#### AUFGABEN
[1] Gib aus dem Textauszug über die SharePoint-Angriffe den Abschnitt wieder, der mit den Worten „Obwohl Microsoft bereits“ beginnt und mit „von 6,3 Punkten.“ endet. Tausche dabei „Cyberkriminellen“ gegen „Hackern“ aus.
[2] Übersetze den folgenden Satz aus dem Textauszug über die SharePoint-Angriffe ins Englische: „ViewState ist ein ASP.NET-Mechanismus zur Erhaltung des Zustands von Webelementen zwischen HTTP-Anfragen.“

#### TEXTAUSZUG
•••

Obwohl Microsoft bereits im Juli Patches für beide Vulnerabilitäten veröffentlichte, gelang es Cyberkriminellen, diese Sicherheitsmaßnahmen zu umgehen. Die neuen Angriffsvarianten erhielten die Bezeichnungen CVE-2025-53770 mit einem CVSS-Score von 9,8 und CVE-2025-53771 mit einem Score von 6,3 Punkten.
Komplexe Angriffsmechanik: Wie die Exploitation funktioniert
Die Angreifer verwenden eine ausgeklügelte Exploit-Kette, um vollständige Kontrolle über die Zielsysteme zu erlangen. Dabei wird eine bösartige Datei namens spinstall0.aspx
hochgeladen, die als Indikator für eine erfolgreiche Kompromittierung dient und zur Extraktion kritischer kryptografischer Daten verwendet wird.
Das primäre Ziel der Attacken ist der Diebstahl der SharePoint MachineKey-Konfiguration, einschließlich ValidationKey und DecryptionKey. Mit Zugriff auf diese kryptografischen Materialien können Angreifer gefälschte ViewState-Token mithilfe des ysoserial-Tools erstellen, was die Ausführung beliebigen Codes auf dem Server ermöglicht.
ViewState als Angriffsvektor
ViewState ist ein ASP.NET-Mechanismus zur Erhaltung des Zustands von Webelementen zwischen HTTP-Anfragen. Bei einer Kompromittierung des ValidationKey können Angreifer ViewState-Inhalte manipulieren und schädlichen Code einschleusen, der bei der serverseitigen Deserialisierung ausgeführt wird.

•••

#### DATENTEIL
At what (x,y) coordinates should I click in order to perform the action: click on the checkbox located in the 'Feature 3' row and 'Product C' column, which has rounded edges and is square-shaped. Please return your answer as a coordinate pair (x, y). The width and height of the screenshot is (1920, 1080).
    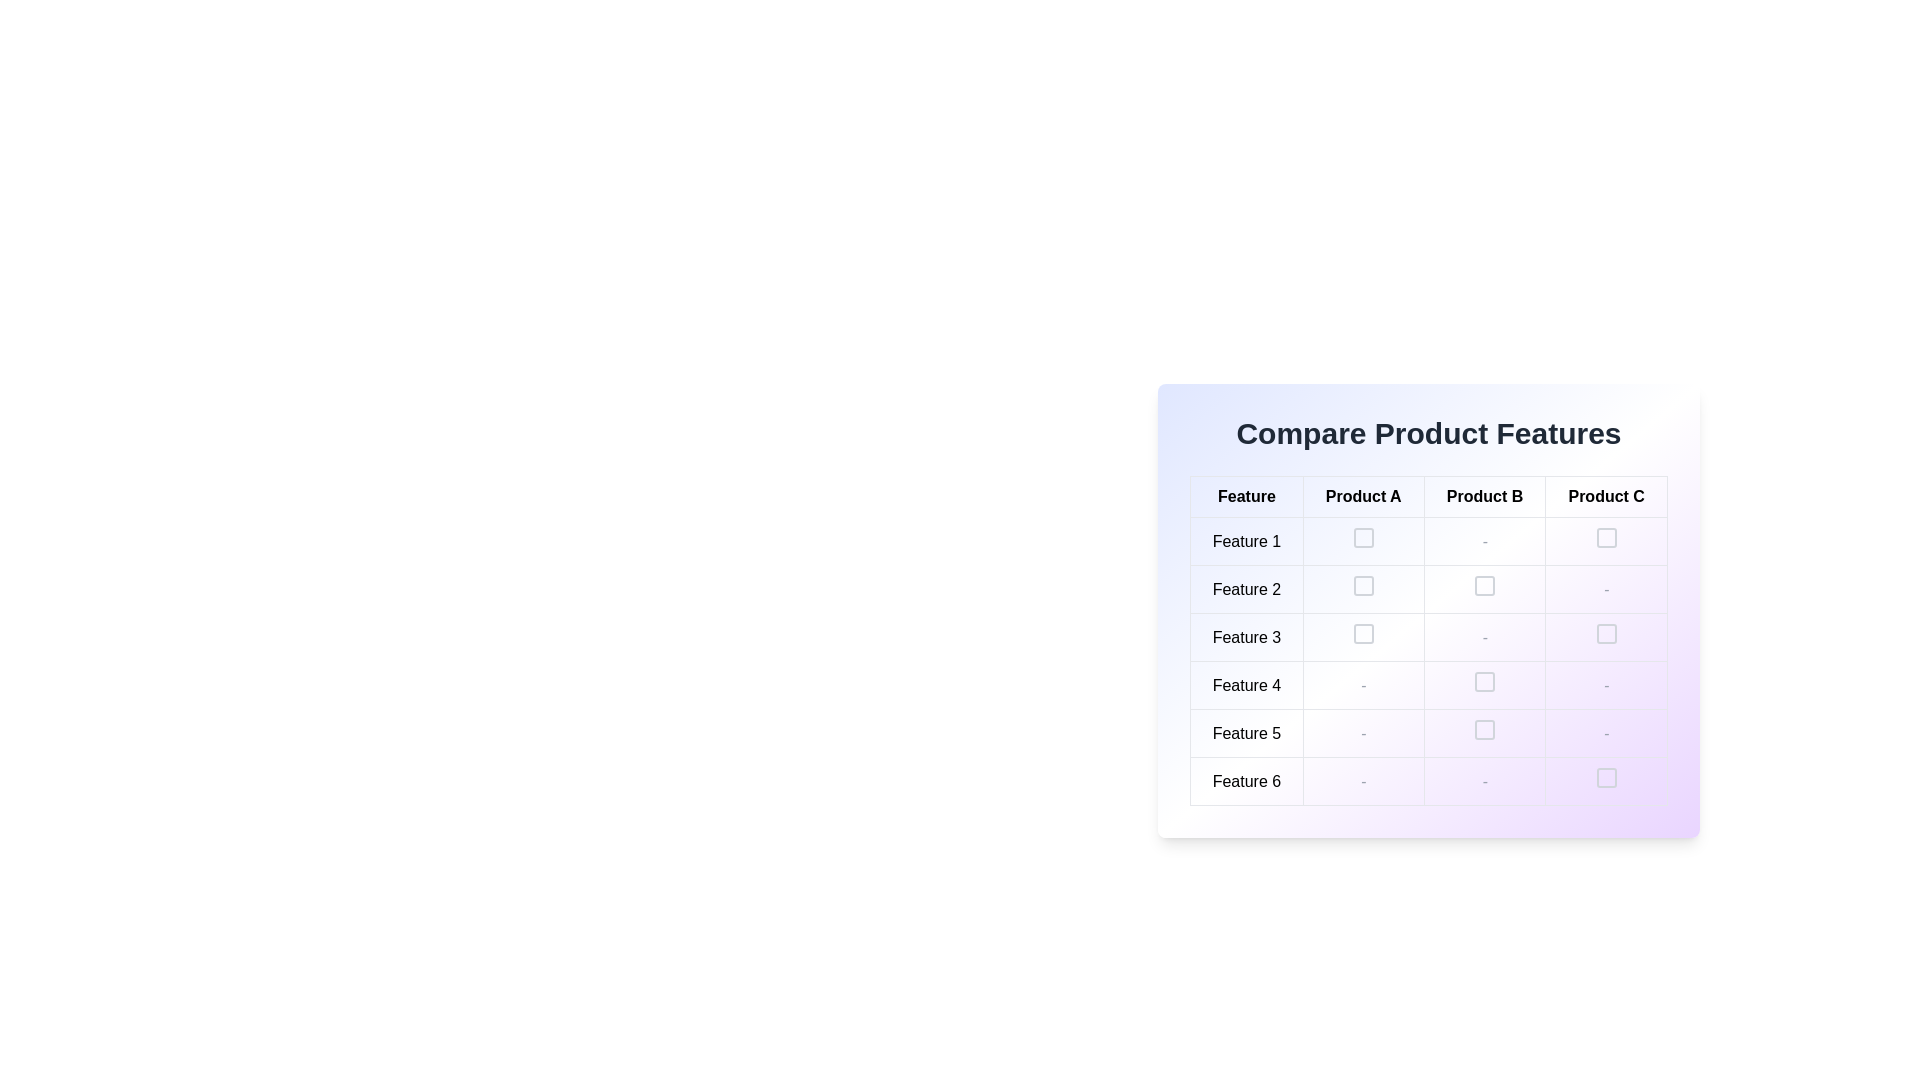
    Looking at the image, I should click on (1606, 637).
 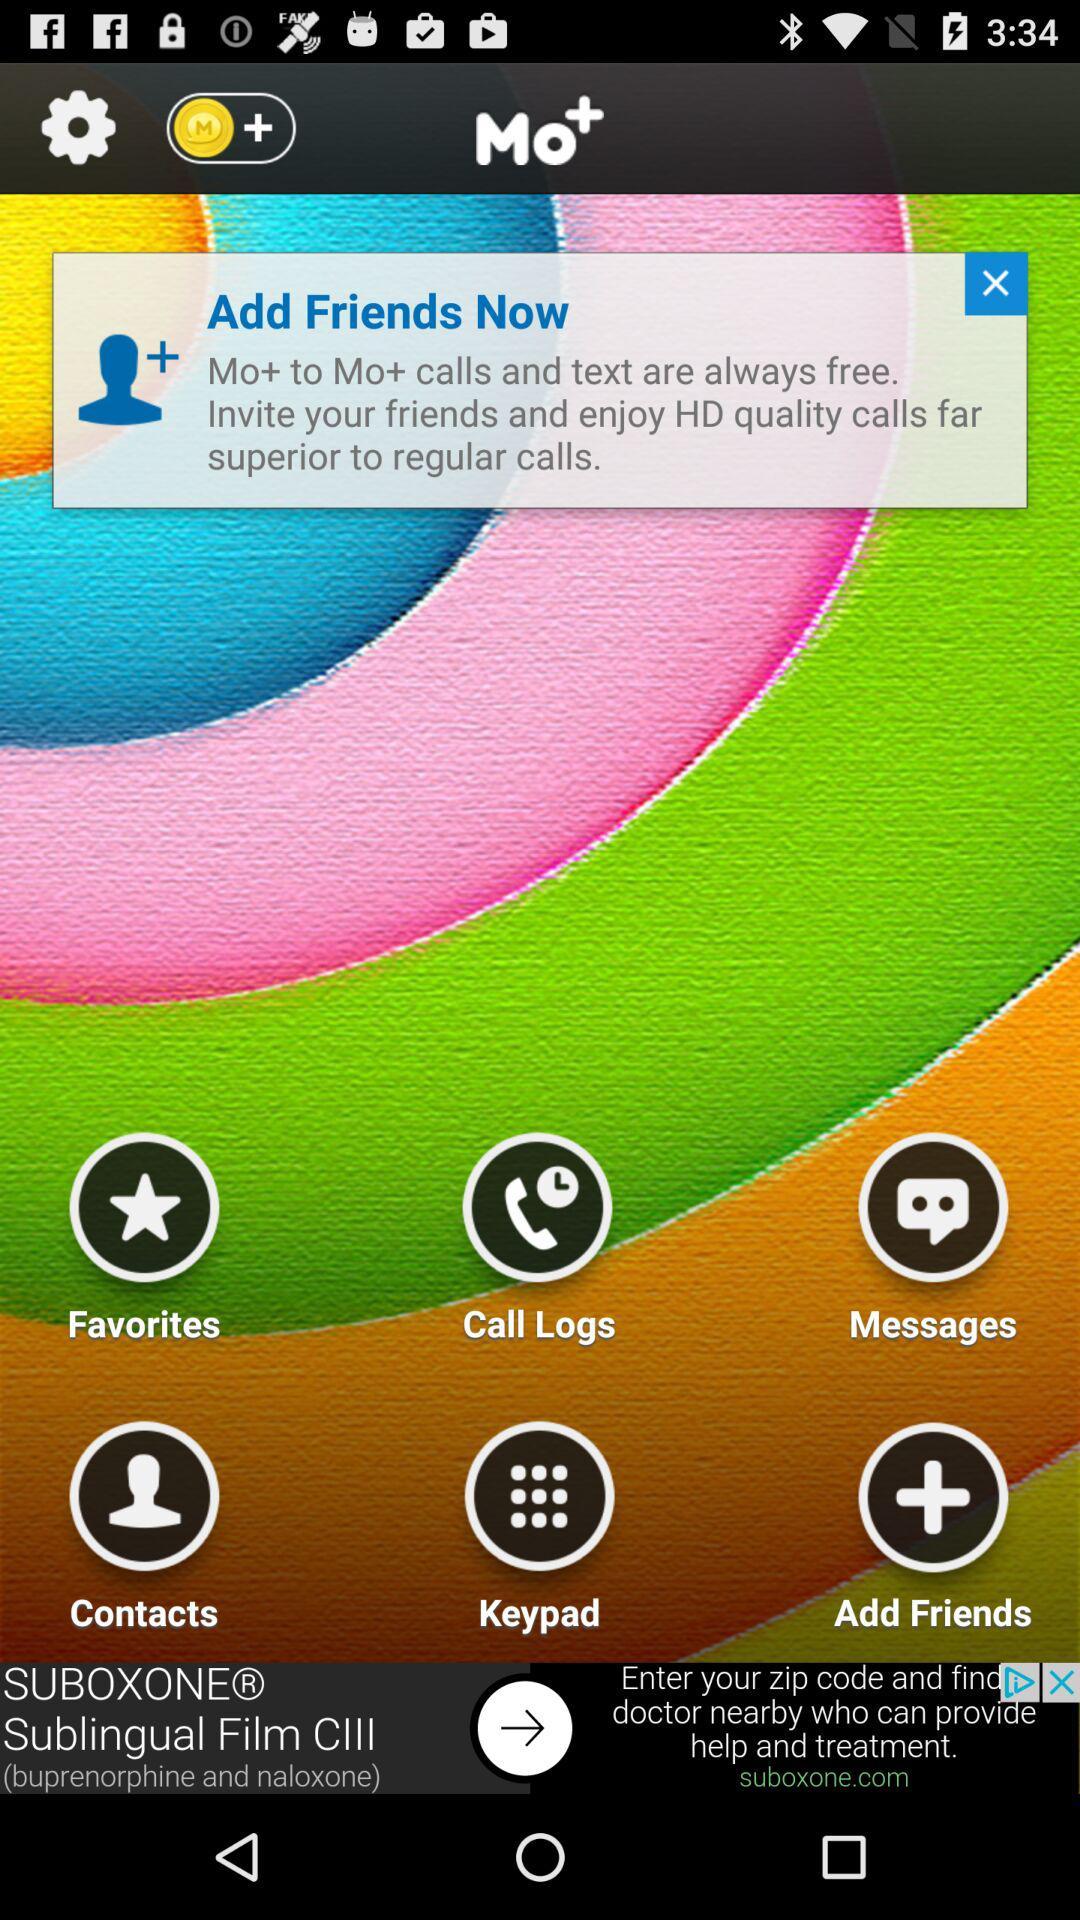 I want to click on recent calls, so click(x=536, y=1228).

•••

#### LÖSUNGEN
[1]
Obwohl Microsoft bereits im Juli Patches für beide Vulnerabilitäten veröffentlichte, gelang es Hackern, diese Sicherheitsmaßnahmen zu umgehen. Die neuen Angriffsvarianten erhielten die Bezeichnungen CVE-2025-53770 mit einem CVSS-Score von 9,8 und CVE-2025-53771 mit einem Score von 6,3 Punkten.

[2] ViewState is an ASP.NET mechanism for preserving the state of web elements between HTTP requests.